Venture capital for your grandmother

Like many of us in Silicon Valley, I often encounter people (hi Dad!) who don’t understand venture capital. I don’t mean all the details, I mean just the basic way investment is done in a startup. Often, even employees in startups don’t understand it either. Here’s how I explain it.

Let’s say you’ve got a good idea for a company, and you have done some work on it to produce a prototype. Maybe at this stage there are two of you. You have the prototype, the team (the two of you) and a business plan. Let’s say everyone agrees it is worth $1M at this point. We’ll ignore how that valuation was arrived at, although it is somewhat like buying a house, you (seller) want a higher valuation and the VC (buyer) wants lower so the valuation depends on the going rate for that sort of company and somewhat on how desperate you are to sell and how enthusiastic the VC is to buy. So you and your partner each have stock in your brand new company worth $500K. But you can’t just sell the company at this stage, companies like that don’t have any buyers at all. You need to make it more successful first.

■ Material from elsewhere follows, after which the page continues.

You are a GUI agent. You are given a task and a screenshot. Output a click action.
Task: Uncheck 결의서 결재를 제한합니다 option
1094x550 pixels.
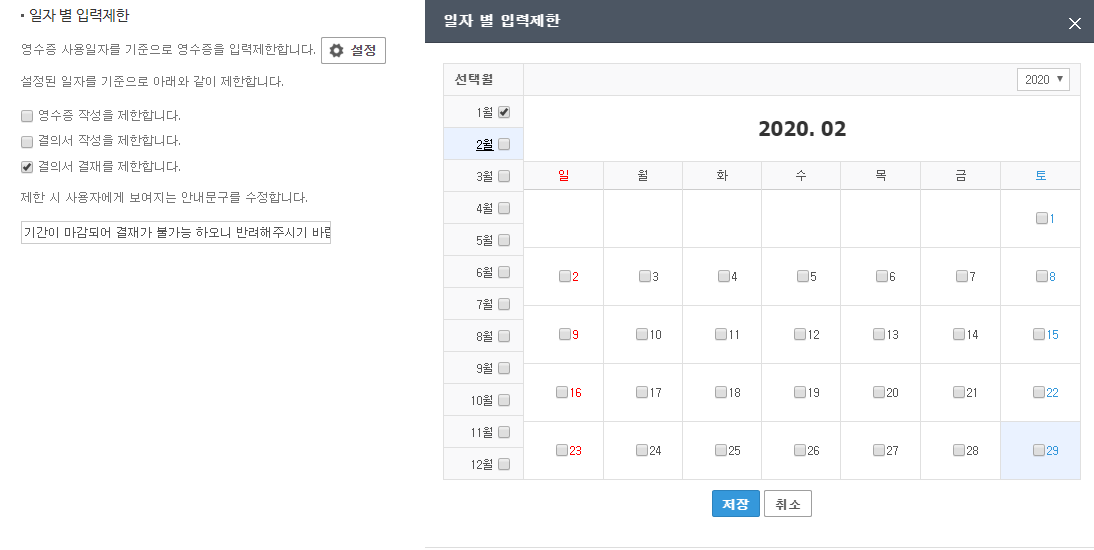[27, 168]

So you decide you need some investment money, so you can pay yourselves and hire some more employees. You convince a venture capitalist that your company is going places and he or she wants to put in $500K. Everyone agreed that the company is worth $1M before this happens. This is called the pre-money valuation. The VC wires $500K to your bank account and you give them stock for 1/3 of the company. Suddenly your company is worth $1.5M, consisting of $1M for the company as it was the day before, plus another $500K sitting in the company bank account. This is called the post-money valuation. So you and your partner each own 1/3 of the company and the VC owns 1/3 of the company. But the valuation is higher so your 1/3 is worth $500K, exactly the same as your 1/2 was worth the day before. You’ve neither lost nor gained anything.

So what have you given up? A share of the future gains. You used to own 100% of the company with your partner, now you only own 2/3 of the company. If the company suddenly becomes worth $60M then you each have $20M and the VC has $20M (the VC has a preferred stock, which is different from what you and your partner probably have, so this might not be precisely accurate but it is close enough). What you gave up was that if the company was suddenly worth $60M before, you and your partner would have $30M each. But realistically, that wasn’t going to happen because you didn’t have enough money on your own to fund the company over time. So if this scenario plays out you get a nice payout. But, of course, if the company becomes worthless then everyone’s share goes to zero. 1/3 of zero is zero.

You might assume that if the company nearly goes bankrupt and is sold for just, say, $300K that you’d have 1/3 of it, namely $100K. But that is where the biggest difference between preferred stock and your stock comes to light. The preferred stock is so called because it gets preferential treatment and in this scenario the VC gets all of the money. You have a loss of $500K but then you never put in any real money so it is a paper loss. The VC has a very real loss of $200K since they put in $500K, you spent it, and the company pretty much failed.

Tomorrow, full-ratchet anti-dilution provisions and piggy-back rights. Well, maybe not.